**PROVIDED PASSAGE**
=== Begin Enclosure ===

Fans from the participating clubs led protests against the implementation of the Super League, accusing clubs of only caring about the financial rewards and not considering the fans.
“I'm not against the modernisation of football competition, but to bring forward proposals in the wake of Covid is an absolute scandal. United and the rest of the big six clubs that have signed up to it should be ashamed of themselves, Neville told Sky Sports.
“It’s been damned and rightly so. I’m a Man Utd fan and have been for 40 years. I’m disgusted with Manchester United and Liverpool most.
“Liverpool, they pretend ‘You’ll Never Walk Alone’, the people’s club, the fans’ club. Man Utd, 100 years born out of workers around here and they’re breaking away into a league without competition, that they can’t be relegated from.
“It’s pure greed. They’re imposters. They’re nothing to do with football in this country. There’s 100 years of history in this country from fans that have lived and loved these clubs, and they need protecting.
“Deduct them all points tomorrow, put them at the bottom of the league and take their money off them. Seriously, you’ve got to stamp on this. It’s criminal. It’s a criminal act against football fans in this country, make no mistake about it. This is the biggest sport in the world, it’s the biggest sport in this country and it’s a criminal act, as simple as that."
UEFA also heavily opposed the tournament, with president Alexander Ceferin vowing to punish Super League participants and threatening to ban individual players from the World Cup and Euros.
"We are all united against this nonsense of a project. Cynical plan, completely against what football should be. We cannot and will not allow that to change," said Ceferin.
"Players who will play in the teams that might play in the closed league will be banned from the World Cup and Euros. We urge everyone to stand tall with us as we do everything in our power to ensure this never ends up in fruition."
Participating clubs would also need the green-light approval of the associations who govern the domestic competitions to allow them to join the breakaway tournament.
The Premier League also condemned the plans, with Premier League chief executive Richard Masters stating in a memo to all 20 clubs: "I cannot envisage any scenario where such permission would be granted."
An official UEFA statement read: "We will consider all measures available to us, at all levels, both judicial and sporting in order to prevent this happening. Football is based on open competitions and sporting merit; it cannot be any other way.
"As previously announced by FIFA and the six Confederations, the clubs concerned will be banned from playing in any other competition at domestic, European or world level, and their players could be denied the opportunity to represent their national teams."
Super League president (and Real Madrid chief) Florentino Perez laughed off the suggestion that players could be banned, however, arguing that the law protected against such a punishment.
Participants of the Super League would arguably be granted lucrative and significant financial rewards if they were allowed to play with the most superior clubs in the world on a more regular basis – more so than the Champions League.
Through breaking off of their national competitions and forming a league where only the most elite players were to partake, the Super League could possibly compete with the NFL and NBA and benefit from huge television rights deals.
The Super League would effectively doom the Champions League, as the UEFA's premier club competition would without their biggest sides if the breakaway tournament ever formally began.
It could severely diminish the appeal and romance of the Champions League, which has always been the most prestigious European domestic club competition.
When asked if the Champions League would still exist even without the big 12 clubs, however, Ceferin stated: "The answer is yes, of course.
"In Europe, there are many good clubs, many devoted fans and we already approved the changes for European club competitions post 2024. We will do it with or without them."

=== End Enclosure ===

**PROVIDED MATERIAL**
=== Begin Enclosure ===

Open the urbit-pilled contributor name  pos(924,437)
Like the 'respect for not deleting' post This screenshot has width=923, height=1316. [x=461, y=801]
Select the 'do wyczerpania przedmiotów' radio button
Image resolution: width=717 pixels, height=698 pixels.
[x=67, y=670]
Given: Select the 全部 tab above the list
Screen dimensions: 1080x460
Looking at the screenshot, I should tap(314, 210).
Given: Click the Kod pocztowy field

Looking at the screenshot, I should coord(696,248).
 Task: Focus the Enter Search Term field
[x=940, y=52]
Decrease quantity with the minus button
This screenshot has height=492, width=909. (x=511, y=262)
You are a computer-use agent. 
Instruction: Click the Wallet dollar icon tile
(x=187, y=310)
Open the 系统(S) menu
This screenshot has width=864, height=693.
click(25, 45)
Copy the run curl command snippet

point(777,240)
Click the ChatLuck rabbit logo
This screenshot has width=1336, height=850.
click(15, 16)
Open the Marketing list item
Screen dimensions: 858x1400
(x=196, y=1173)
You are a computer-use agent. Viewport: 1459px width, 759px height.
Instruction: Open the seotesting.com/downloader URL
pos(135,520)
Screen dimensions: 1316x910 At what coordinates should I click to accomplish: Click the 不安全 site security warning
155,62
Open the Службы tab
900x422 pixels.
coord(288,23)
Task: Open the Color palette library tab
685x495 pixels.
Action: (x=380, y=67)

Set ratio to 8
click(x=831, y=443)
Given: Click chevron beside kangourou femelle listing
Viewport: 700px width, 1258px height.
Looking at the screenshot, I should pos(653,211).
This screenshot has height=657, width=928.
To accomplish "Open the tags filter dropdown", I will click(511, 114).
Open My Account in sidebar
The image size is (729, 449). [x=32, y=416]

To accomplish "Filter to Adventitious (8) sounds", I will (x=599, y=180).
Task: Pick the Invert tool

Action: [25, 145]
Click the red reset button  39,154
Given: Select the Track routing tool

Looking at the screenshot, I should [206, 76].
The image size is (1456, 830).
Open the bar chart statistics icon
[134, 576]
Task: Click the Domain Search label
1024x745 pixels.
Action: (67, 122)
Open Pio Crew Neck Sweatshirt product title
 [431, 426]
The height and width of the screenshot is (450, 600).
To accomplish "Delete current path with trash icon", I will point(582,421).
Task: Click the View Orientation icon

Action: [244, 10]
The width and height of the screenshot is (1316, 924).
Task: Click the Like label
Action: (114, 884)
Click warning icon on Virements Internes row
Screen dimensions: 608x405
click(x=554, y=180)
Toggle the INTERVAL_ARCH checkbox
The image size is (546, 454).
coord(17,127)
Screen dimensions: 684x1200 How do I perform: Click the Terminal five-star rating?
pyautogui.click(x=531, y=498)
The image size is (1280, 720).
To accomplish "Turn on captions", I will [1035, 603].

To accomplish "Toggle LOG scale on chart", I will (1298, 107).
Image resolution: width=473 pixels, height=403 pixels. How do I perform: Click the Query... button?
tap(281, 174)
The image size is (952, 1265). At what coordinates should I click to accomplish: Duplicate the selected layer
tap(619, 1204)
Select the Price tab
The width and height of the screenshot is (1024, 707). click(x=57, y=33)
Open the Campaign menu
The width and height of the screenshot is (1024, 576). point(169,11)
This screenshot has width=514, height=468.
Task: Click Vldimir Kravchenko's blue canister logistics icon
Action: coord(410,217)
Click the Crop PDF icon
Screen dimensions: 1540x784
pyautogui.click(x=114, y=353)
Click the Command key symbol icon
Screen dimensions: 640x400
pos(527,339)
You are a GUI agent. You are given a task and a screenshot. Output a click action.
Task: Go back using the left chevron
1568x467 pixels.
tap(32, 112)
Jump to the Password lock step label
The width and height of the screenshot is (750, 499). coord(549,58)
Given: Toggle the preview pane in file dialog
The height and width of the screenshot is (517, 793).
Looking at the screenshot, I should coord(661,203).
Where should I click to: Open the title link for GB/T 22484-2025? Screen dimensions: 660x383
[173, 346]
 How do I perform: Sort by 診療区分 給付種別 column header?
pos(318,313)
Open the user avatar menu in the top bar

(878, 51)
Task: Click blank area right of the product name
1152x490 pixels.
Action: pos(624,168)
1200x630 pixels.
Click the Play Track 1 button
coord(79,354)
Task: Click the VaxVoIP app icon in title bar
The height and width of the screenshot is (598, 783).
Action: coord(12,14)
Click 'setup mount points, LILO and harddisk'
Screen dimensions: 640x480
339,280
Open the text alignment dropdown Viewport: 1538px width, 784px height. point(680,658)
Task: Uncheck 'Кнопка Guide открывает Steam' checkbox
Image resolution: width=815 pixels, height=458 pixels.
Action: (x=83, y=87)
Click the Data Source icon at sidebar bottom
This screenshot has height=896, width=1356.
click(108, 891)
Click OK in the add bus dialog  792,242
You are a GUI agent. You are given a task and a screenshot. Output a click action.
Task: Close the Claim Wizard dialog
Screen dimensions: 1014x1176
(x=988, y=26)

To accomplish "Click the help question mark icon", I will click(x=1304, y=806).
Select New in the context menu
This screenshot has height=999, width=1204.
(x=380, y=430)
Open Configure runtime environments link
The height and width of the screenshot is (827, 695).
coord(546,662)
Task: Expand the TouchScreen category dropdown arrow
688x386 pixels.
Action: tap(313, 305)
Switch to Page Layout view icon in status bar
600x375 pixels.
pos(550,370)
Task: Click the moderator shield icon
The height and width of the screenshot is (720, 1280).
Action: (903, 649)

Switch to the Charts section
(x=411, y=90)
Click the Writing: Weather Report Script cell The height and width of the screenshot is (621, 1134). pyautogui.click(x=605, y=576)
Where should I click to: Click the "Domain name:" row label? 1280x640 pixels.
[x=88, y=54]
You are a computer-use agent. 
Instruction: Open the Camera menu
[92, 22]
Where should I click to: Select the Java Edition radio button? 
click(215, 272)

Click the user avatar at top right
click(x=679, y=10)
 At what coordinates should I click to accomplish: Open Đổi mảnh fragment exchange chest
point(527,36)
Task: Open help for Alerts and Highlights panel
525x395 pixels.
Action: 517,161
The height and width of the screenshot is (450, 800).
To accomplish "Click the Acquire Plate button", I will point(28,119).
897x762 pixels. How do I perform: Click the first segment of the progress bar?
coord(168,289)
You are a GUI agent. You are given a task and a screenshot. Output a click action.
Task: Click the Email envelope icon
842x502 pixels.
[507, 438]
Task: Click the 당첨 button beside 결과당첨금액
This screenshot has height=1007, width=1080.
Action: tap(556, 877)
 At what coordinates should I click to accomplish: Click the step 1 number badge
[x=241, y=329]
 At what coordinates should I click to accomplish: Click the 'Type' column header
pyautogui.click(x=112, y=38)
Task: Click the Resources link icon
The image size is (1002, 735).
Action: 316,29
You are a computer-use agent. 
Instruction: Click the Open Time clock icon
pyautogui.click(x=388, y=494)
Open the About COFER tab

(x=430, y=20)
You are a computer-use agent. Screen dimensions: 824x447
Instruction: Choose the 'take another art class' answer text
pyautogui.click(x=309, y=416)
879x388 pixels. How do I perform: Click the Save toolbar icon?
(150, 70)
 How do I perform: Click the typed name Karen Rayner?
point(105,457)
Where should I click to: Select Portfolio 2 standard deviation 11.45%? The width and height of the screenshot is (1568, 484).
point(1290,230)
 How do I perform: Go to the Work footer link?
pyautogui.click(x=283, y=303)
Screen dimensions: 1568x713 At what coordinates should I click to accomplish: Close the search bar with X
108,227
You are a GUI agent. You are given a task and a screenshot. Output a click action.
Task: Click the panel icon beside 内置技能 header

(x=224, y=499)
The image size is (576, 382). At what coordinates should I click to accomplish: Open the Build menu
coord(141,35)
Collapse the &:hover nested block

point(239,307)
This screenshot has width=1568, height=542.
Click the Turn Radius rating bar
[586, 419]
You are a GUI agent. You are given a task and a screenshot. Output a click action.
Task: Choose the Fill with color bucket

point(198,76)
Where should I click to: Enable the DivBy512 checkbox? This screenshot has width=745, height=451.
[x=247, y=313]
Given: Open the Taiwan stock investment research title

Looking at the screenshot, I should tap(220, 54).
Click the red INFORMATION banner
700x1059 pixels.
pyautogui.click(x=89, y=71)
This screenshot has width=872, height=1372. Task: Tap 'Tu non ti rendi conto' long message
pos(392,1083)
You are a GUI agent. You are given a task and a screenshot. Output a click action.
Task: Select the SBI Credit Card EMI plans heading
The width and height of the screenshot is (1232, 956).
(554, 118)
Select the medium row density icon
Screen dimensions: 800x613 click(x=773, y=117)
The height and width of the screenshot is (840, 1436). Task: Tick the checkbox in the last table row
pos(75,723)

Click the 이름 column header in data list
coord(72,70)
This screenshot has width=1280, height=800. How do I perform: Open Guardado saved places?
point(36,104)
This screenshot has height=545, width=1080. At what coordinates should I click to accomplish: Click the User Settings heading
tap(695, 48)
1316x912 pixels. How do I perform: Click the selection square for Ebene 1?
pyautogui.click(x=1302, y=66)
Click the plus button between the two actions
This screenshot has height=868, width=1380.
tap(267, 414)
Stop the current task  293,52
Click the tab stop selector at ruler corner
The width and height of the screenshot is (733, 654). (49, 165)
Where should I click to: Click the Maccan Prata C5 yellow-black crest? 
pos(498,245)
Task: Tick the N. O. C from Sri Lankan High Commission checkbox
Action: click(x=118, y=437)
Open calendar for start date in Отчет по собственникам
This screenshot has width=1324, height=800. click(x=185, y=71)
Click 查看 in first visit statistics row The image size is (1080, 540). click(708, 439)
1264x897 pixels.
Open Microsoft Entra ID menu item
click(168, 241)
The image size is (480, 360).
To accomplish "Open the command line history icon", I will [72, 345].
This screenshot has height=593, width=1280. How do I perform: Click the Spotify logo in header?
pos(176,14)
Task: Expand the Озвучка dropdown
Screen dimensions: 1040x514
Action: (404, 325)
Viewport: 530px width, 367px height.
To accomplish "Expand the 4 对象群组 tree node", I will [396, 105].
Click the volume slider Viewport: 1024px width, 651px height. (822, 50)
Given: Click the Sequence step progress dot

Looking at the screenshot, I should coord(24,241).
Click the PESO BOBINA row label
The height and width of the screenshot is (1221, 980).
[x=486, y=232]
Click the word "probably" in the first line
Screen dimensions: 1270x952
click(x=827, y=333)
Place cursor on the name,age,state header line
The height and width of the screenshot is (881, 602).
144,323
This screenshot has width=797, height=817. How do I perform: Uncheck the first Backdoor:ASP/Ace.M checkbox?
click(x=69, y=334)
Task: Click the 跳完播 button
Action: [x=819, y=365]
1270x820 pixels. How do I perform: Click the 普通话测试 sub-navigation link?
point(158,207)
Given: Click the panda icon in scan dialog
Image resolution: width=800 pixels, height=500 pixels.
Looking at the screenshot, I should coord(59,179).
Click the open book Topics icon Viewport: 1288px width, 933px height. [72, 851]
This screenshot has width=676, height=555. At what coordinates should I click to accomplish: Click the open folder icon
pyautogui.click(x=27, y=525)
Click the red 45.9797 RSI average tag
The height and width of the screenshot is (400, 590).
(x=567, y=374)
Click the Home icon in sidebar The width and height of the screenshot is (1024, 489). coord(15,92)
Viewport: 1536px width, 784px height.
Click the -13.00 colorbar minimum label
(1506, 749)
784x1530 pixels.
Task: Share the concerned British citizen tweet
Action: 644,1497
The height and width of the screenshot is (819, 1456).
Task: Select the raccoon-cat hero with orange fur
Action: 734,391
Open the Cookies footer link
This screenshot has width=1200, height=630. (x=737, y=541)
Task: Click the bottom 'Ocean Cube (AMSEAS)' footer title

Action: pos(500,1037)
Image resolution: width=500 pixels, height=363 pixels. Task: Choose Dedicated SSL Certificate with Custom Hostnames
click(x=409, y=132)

=== End Enclosure ===

**TASK DIRECTIONS**
Summarize the passage on the Super League in two sentences.

**TASK RESPONSE**
Fans of the participating clubs protested the Super League, accusing the clubs of caring only about financial rewards, and Neville called the breakaway by United and the rest of the big six clubs a criminal act against football fans that should be punished with points deductions. UEFA, whose president Alexander Ceferin threatened to ban players from the World Cup and Euros, and the Premier League both condemned the plans, though Super League president Florentino Perez laughed off the threat of bans and Ceferin said the Champions League would still exist without the big 12 clubs.